Deven Ladson is the RISE Operations Intern and a senior at Eastern Connecticut State University majoring in Communications.
This year has shown that collaboration between educators is critically important as the pandemic has required us all to try new things, learn from those experiences, and share with each other what works. Knowing how vital collaboration is to our success as a network, RISE continues to bring together educators from across the network in monthly role-alike calls where educators who share similar responsibilities within schools and districts come to collaborate and support each other. This month, I joined the On-Track Coordinator (OTC) role-alike call to report out on how OTCs from across the network are navigating their shared challenges and opportunities. This month’s meeting focused heavily on strategies to improve student engagement, as educators shared that many students have been struggling with participation and attendance.
Laura Ehlinger, OTC at Westhill High School, first led a presentation on an approach to engage students through workshops. Facilitated by OTCs with a small group of students, workshops provide a space for students to express their concerns outside of the classroom. For educators that want to hold workshops, the first thing to do is figure out the objectives of the workshop: what topics do you want to discuss or what concerns do you want to address? A typical workshop activity can range from a discussion about friends and relationships to mindfulness to graduation requirements. In determining the workshop purpose and structure, educators should also make sure that the workshops are something that students would want to attend.
The next step is to figure out how to market your event. Examples included using a graphic design website like Canva to design flyers and sending them out through email and Google Classroom. Another useful tip for teachers would be to share resources with students during these workshops.
During breakout sessions, OTCs also discussed another approach to workshops that offers an unstructured space to provide more of a relationship-building opportunity with the students. These unstructured workshops would be a place for students to express themselves and for OTCs to engage in “real talk” about daily life that builds relationships between students and educators.
Manchester Grade 9 Focus on Soft Skills
Next up, Kaitlyn Kennedy and Markeith Cirinna, OTCs at Manchester High School, shared their experiences leading efforts around soft skills development. During the previous year, the Manchester Grade 9 team observed a drop in student engagement when students transitioned to online learning. Heading into this year, the OTCs developed and led a multi-faceted approach to work with other Grade 9 educators to identify ways to support students with the soft skills and executive functioning they needed to be successful in their transition to high school. First, they administered surveys to all Grade 9 students to assess executive functioning skills, such as time management and organization. The survey focused on questions regarding classes; for example, they asked if Google Meet was helpful, whether students had a chance to redo assignments, and how many assignments they had. The results of the survey were shared with the Grade 9 educators in the school and reinforced the importance of collecting and listening to student feedback.
The survey also helped to pinpoint where students most needed assistance and more targeted support. Educators identified organization and time management as priorities and set out to determine what steps teachers and students could take to support students in these areas. Using Grade 9 team meetings, educators brainstormed ideas and conducted “strategy swaps,” sharing tips and resources for supporting time management, conducting family outreach, promoting attendance, and using Google Classroom. Markeith noted that this approach to promoting student voice “helps us collaborate with teachers by providing insight on how to tailor instruction/ interventions to support student needs.”
Educators also identified that families will play an important part in the improvement process, particularly now when students are spending the majority of their learning time at home. Moving forward, Kaitlyn and Markeith will be collaborating with other members of the Grade 9 team to identify and implement strategies to engage with student families. One of their initial goals was to gain the trust of students and parents. Both OTCs observed that “assumptions about students and families are eroding our ability to have a strong foundation of trust.” The survey underscored how gaining the trust of students and parents is very important in moving forward with a successful school experience. Kaitlyn reflected, “It is important that the staff and school see parents as partners in their child’s learning. We want to challenge staff to build positive, proactive relationships with families that are rooted in the child’s overall well-being and not just their academic performance in the teacher’s class.”
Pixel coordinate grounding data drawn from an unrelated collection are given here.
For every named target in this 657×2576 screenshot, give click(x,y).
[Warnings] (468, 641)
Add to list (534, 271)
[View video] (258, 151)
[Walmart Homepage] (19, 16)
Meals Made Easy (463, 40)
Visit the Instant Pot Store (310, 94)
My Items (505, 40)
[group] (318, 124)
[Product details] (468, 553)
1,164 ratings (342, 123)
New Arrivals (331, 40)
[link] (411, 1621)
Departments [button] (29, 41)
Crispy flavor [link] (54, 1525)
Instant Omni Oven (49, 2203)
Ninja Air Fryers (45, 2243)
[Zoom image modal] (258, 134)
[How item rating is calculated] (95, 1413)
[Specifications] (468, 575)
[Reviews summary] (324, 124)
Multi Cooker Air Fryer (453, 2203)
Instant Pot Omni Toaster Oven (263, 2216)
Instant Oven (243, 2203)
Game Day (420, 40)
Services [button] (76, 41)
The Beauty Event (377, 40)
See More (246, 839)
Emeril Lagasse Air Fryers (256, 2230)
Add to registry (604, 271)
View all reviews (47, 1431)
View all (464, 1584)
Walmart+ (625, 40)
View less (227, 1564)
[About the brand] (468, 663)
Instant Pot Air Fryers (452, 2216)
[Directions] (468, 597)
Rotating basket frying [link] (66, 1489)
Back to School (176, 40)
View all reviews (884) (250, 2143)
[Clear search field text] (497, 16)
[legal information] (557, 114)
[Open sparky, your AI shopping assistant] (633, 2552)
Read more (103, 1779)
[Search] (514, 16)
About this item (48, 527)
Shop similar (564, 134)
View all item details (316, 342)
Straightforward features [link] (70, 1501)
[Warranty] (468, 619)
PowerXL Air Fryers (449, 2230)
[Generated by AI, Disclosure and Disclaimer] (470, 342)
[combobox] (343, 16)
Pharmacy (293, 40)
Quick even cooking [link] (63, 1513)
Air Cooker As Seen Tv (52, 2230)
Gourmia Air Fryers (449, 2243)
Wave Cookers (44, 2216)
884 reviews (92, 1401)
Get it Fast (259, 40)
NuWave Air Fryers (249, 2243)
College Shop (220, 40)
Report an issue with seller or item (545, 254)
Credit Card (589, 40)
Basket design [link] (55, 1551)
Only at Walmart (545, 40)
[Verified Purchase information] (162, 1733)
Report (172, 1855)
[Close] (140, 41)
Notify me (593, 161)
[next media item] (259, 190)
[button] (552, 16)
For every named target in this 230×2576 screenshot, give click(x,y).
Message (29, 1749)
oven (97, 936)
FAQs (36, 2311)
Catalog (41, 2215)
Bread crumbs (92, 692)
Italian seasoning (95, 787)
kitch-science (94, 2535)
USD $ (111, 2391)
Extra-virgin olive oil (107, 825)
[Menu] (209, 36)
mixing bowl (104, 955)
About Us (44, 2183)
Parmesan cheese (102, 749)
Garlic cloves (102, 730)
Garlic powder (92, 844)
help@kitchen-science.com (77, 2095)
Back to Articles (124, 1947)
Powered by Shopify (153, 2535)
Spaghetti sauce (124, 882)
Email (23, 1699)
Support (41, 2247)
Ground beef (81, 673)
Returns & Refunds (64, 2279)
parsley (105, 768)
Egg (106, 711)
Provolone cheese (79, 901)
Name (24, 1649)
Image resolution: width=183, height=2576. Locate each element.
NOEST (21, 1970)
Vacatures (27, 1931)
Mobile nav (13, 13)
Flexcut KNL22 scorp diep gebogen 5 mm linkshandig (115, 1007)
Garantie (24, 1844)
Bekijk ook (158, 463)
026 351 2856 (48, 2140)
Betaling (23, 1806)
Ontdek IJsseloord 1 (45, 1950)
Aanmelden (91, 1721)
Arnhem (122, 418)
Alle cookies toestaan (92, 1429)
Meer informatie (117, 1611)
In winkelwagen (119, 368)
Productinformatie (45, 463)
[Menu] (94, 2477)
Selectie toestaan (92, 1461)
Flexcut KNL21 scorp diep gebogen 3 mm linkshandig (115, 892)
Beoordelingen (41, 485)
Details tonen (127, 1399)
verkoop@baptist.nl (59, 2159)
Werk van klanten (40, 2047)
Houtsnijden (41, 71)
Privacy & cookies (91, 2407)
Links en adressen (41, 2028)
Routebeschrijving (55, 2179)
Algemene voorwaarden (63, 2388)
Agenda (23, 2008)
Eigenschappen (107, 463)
How the Manchester OTCs Approached This Challenge
Goal: To identify ways to support students with soft skills/executive functioning
Step 1: Identify which soft skills students know and identify which soft skills students need support with
Step 2: Create an intentional survey designed to identify priority areas complete with a next step for students
Step 3: Conduct “Mini” Red Hawk conferences with caseload students
Step 4: Aggregate data to identify areas of need: time management and attendance
Step 5: Brainstorm ways to engage students, families and educators
The Manchester OTCs’ presentation showcased an innovative example of OTCs leading efforts to better understand student experience and collaboratively work with educators to support student success. Their dedication and efforts are impressive, and I can’t wait to see the next phase of their work!